The Different, Difficult Questions
The two cases in front of the Courts at the moment each ask something very different from the judiciary.
In Charlie Gard’s case, the Courts seem secure in their role on deciding when it is appropriate to withdraw life support. Although perhaps unpopular with some members of the public, the Court has agreed to date with the clinicians at Great Ormond Street Hospital in the case of Charlie Gard.
However, the issue of causing life to end earlier than it naturally would is much more complex. Finding a way to balance patient autonomy with the clinicians’ duty to act in the best medical interests of the patient at all times has become an age-old sticking point.
How Do We Move Forward?
When it comes to the right to die, human rights are interpreted to support both sides of the argument. The Courts so far have only really been asked to consider if the law under the Suicide Act is incompatible with the Human Right for respect for private and family life. On that question, the Courts have been asked whether further legislation is required to deal with that conflict.
In 2014, the High Court indicated that the law is incompatible and strongly urged the Government to look at the issue again. However, in 2015 an Assisted Dying Bill was rejected by 74% of MPs, bringing the matter back where it started.

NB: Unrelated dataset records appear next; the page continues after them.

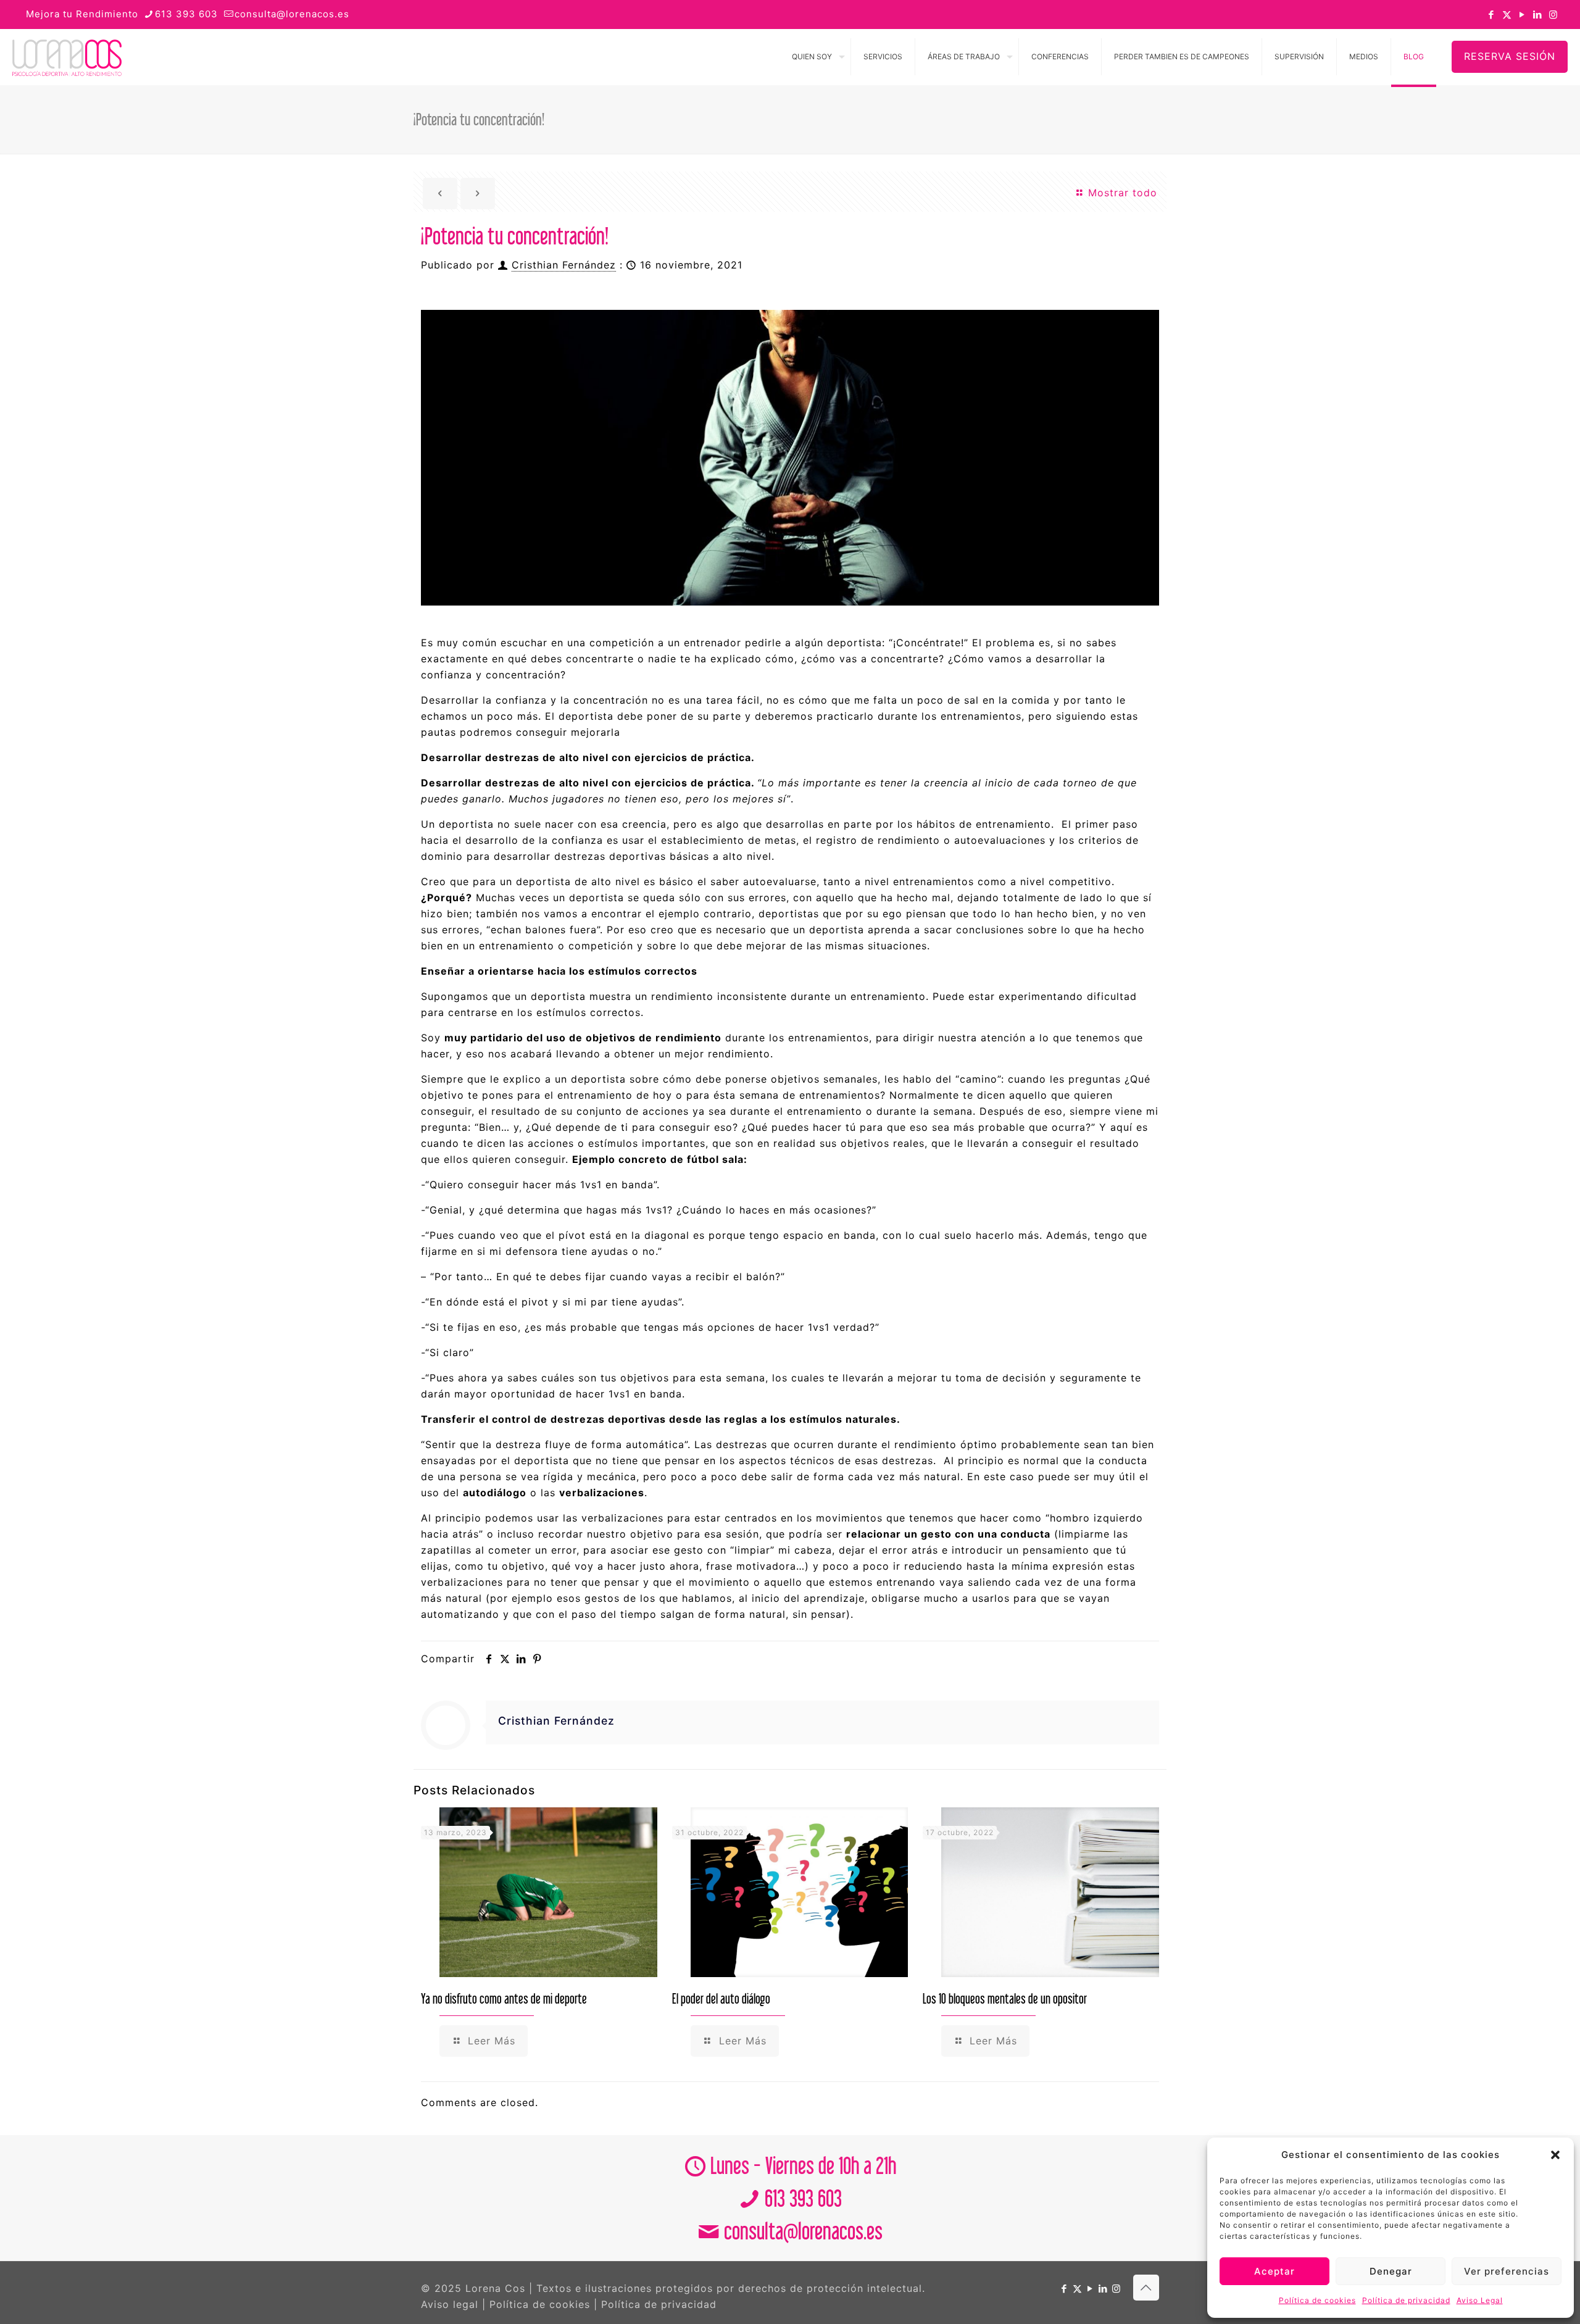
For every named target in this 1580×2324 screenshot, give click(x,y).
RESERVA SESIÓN (1509, 56)
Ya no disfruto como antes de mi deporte (504, 1998)
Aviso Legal (1480, 2300)
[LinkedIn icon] (1537, 14)
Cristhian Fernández (564, 265)
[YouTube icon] (1522, 14)
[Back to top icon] (1146, 2288)
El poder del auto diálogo (721, 1998)
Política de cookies (1317, 2300)
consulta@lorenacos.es (292, 14)
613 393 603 (186, 14)
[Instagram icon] (1553, 14)
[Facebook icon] (1491, 14)
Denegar (1391, 2271)
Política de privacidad (1406, 2300)
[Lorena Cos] (67, 57)
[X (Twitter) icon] (1506, 14)
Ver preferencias (1506, 2271)
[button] (1555, 2155)
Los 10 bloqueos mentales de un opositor (1005, 1998)
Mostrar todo (1120, 192)
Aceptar (1274, 2271)
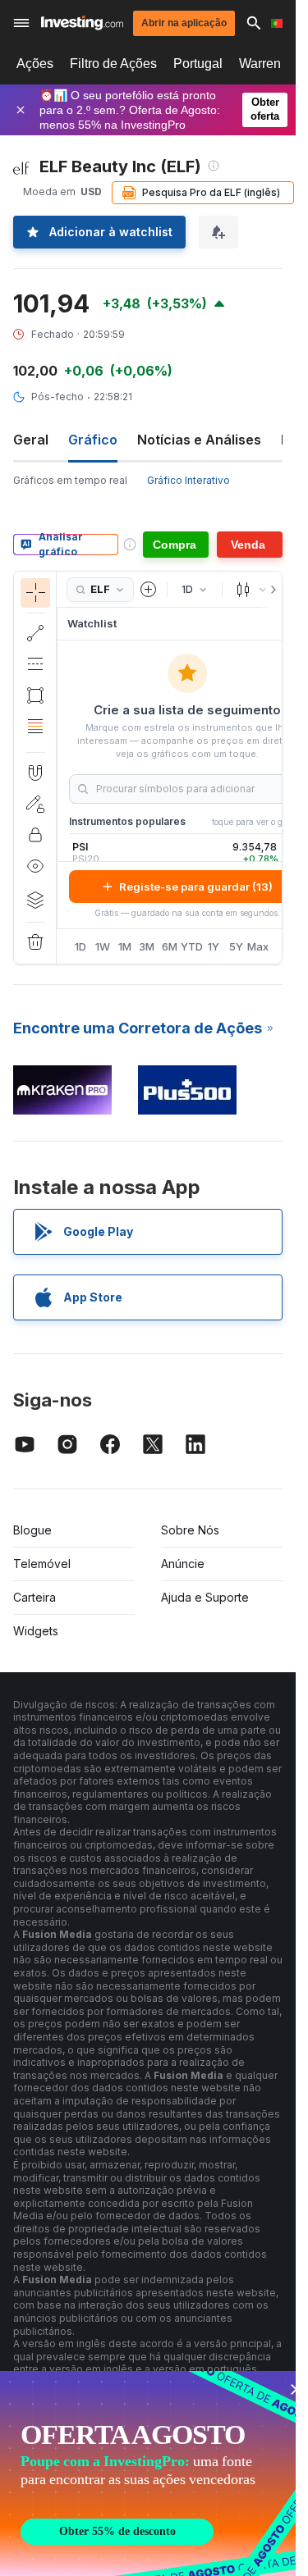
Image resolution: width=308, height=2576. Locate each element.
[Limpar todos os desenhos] (35, 942)
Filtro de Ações (113, 64)
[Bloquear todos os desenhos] (35, 835)
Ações (34, 64)
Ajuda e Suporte (205, 1597)
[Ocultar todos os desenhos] (35, 866)
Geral (30, 439)
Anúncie (183, 1564)
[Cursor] (35, 593)
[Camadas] (35, 899)
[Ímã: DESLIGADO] (35, 772)
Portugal (198, 64)
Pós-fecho (57, 396)
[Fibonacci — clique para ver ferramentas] (35, 726)
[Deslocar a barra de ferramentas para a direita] (270, 590)
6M (169, 946)
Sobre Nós (190, 1530)
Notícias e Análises (199, 439)
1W (102, 946)
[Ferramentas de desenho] (62, 767)
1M (124, 946)
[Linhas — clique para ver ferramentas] (35, 633)
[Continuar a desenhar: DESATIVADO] (35, 803)
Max (258, 946)
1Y (213, 946)
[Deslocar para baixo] (35, 739)
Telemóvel (42, 1564)
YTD (192, 946)
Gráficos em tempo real (70, 480)
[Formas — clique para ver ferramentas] (35, 695)
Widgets (35, 1631)
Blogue (32, 1530)
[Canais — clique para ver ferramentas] (35, 664)
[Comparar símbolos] (148, 589)
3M (146, 946)
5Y (236, 946)
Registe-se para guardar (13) (196, 886)
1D (80, 946)
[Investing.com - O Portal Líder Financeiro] (82, 23)
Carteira (34, 1597)
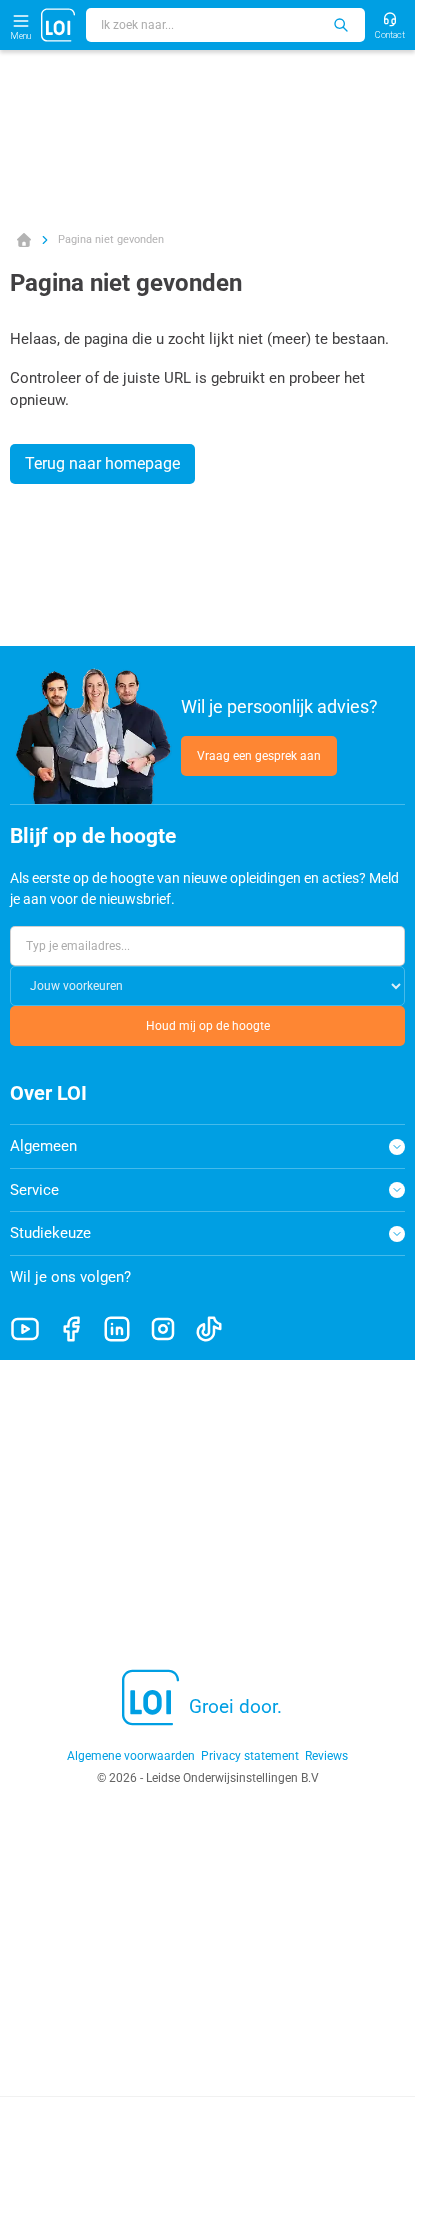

As a country, we are a long way from resolving how to manage assisted dying. What is clear, however, is that this question will not go away. Indeed, with medical advances and longer lifespans, the Courts will have to look at cases like this increasingly frequently. It is not long ago that patients in Noel and Charlie’s shoes would simply have died, naturally and quickly, and the need for an application to the Court would simply not have arisen.
MPs seem reluctant to take decisive action in this area, not least for fear of adverse publicity attached to individual cases where lives have been brought to an end. They will though be under increasing pressure from those who say that the status of the law is falling behind the rapid pace of medical progress, and that human rights often cut both ways.